● EXERCISE INSTRUCTIONS
Repeat exactly the lines of the entries below from the one with "Privacy Policy (310, 2557)" through the one with "fő (1433, 479)", both ends included, and nothing else.

● RECORD EXCERPTS

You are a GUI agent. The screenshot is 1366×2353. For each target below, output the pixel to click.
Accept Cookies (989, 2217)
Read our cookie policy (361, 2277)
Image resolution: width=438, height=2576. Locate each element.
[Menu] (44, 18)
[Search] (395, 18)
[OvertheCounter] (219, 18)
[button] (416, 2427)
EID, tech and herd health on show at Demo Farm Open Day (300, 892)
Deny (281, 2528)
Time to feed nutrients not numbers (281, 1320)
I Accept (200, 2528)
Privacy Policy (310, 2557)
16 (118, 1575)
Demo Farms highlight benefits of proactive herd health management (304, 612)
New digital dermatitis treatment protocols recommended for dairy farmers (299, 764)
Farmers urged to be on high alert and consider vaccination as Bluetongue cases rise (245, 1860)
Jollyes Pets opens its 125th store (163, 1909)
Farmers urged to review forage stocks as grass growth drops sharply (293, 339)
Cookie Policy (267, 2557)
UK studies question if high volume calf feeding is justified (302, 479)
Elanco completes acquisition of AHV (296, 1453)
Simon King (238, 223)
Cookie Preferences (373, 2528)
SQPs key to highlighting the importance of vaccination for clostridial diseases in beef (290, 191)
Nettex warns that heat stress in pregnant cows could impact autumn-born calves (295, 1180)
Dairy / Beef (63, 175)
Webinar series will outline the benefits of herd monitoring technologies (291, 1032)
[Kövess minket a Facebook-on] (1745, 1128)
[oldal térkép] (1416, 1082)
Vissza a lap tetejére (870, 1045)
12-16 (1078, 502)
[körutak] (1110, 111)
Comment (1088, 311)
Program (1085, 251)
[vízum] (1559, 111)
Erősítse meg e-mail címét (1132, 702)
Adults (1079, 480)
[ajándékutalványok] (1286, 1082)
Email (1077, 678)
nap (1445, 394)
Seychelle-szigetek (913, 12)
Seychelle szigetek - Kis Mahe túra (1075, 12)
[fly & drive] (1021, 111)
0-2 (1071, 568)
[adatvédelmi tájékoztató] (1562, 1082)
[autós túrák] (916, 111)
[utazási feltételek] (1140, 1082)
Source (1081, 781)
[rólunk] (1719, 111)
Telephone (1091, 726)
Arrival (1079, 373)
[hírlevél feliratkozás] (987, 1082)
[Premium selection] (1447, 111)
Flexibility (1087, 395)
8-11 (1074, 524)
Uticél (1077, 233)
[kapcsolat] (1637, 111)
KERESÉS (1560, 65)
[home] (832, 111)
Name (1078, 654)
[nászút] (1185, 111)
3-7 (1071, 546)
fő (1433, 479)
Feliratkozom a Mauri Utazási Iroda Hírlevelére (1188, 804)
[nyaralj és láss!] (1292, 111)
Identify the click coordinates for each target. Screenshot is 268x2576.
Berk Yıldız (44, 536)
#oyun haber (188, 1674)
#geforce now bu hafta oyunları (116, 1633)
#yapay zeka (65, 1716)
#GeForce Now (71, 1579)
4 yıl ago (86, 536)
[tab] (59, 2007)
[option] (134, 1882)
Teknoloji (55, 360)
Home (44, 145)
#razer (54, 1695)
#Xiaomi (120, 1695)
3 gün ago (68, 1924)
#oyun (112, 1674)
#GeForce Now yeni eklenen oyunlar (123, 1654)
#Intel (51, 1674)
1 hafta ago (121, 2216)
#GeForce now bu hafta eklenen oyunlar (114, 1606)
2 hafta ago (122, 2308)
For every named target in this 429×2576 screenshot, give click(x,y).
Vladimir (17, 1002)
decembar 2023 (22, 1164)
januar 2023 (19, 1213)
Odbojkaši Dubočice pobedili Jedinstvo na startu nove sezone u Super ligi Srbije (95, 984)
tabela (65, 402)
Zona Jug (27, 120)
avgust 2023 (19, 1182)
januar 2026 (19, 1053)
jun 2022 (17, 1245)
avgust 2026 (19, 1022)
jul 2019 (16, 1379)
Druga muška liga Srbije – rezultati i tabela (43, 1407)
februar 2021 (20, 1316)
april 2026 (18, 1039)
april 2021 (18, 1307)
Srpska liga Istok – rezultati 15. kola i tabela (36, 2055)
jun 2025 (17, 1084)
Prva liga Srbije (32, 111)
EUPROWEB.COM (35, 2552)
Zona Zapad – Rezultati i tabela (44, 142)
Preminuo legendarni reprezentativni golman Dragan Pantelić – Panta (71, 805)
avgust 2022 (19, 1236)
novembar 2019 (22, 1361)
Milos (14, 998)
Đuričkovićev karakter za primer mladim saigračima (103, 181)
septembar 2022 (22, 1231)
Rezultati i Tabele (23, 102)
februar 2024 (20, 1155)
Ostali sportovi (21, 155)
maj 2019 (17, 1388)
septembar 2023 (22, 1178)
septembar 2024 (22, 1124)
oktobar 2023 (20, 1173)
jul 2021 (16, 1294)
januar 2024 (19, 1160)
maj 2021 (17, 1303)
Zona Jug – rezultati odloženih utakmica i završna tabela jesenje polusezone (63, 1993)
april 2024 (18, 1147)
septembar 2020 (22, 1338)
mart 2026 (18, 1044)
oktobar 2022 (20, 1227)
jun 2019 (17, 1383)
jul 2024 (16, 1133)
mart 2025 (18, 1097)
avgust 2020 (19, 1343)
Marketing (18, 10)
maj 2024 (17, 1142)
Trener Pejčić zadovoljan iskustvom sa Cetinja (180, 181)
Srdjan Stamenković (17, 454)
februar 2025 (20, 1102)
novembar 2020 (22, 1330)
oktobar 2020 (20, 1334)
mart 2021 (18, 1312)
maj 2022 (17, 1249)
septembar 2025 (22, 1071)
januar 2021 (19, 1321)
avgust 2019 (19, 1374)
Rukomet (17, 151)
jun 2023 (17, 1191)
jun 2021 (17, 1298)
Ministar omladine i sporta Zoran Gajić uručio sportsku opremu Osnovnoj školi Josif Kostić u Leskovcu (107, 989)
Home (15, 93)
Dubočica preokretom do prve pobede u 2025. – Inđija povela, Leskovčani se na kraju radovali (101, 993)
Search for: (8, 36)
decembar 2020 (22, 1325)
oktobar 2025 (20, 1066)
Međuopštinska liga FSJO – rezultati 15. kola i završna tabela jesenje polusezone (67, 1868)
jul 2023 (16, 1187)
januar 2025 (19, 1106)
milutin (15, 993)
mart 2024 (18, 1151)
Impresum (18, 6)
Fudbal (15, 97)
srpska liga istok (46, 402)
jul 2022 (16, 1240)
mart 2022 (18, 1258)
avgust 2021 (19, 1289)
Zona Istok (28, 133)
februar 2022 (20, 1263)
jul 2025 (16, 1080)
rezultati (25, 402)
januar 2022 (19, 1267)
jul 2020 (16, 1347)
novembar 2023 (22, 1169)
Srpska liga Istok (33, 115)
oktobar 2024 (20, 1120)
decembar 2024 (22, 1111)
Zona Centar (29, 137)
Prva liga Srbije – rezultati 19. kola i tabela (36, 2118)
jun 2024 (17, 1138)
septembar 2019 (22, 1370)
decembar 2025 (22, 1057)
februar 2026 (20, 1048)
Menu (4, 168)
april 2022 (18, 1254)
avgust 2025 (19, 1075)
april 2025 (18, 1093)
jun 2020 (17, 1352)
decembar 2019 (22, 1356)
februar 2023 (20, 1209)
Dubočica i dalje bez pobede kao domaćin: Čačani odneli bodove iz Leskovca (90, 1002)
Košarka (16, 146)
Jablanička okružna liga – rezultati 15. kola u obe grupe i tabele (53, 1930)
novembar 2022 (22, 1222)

● SOLUTION
Privacy Policy (310, 2557)
16 (118, 1575)
Demo Farms highlight benefits of proactive herd health management (304, 612)
New digital dermatitis treatment protocols recommended for dairy farmers (299, 764)
Farmers urged to be on high alert and consider vaccination as Bluetongue cases rise (245, 1860)
Jollyes Pets opens its 125th store (163, 1909)
Farmers urged to review forage stocks as grass growth drops sharply (293, 339)
Cookie Policy (267, 2557)
UK studies question if high volume calf feeding is justified (302, 479)
Elanco completes acquisition of AHV (296, 1453)
Simon King (238, 223)
Cookie Preferences (373, 2528)
SQPs key to highlighting the importance of vaccination for clostridial diseases in beef (290, 191)
Nettex warns that heat stress in pregnant cows could impact autumn-born calves (295, 1180)
Dairy / Beef (63, 175)
Webinar series will outline the benefits of herd monitoring technologies (291, 1032)
[Kövess minket a Facebook-on] (1745, 1128)
[oldal térkép] (1416, 1082)
Vissza a lap tetejére (870, 1045)
12-16 (1078, 502)
[körutak] (1110, 111)
Comment (1088, 311)
Program (1085, 251)
[vízum] (1559, 111)
Erősítse meg e-mail címét (1132, 702)
Adults (1079, 480)
[ajándékutalványok] (1286, 1082)
Email (1077, 678)
nap (1445, 394)
Seychelle-szigetek (913, 12)
Seychelle szigetek - Kis Mahe túra (1075, 12)
[fly & drive] (1021, 111)
0-2 (1071, 568)
[adatvédelmi tájékoztató] (1562, 1082)
[autós túrák] (916, 111)
[utazási feltételek] (1140, 1082)
Source (1081, 781)
[rólunk] (1719, 111)
Telephone (1091, 726)
Arrival (1079, 373)
[hírlevél feliratkozás] (987, 1082)
[Premium selection] (1447, 111)
Flexibility (1087, 395)
8-11 (1074, 524)
Uticél (1077, 233)
[kapcsolat] (1637, 111)
KERESÉS (1560, 65)
[home] (832, 111)
Name (1078, 654)
[nászút] (1185, 111)
3-7 (1071, 546)
fő (1433, 479)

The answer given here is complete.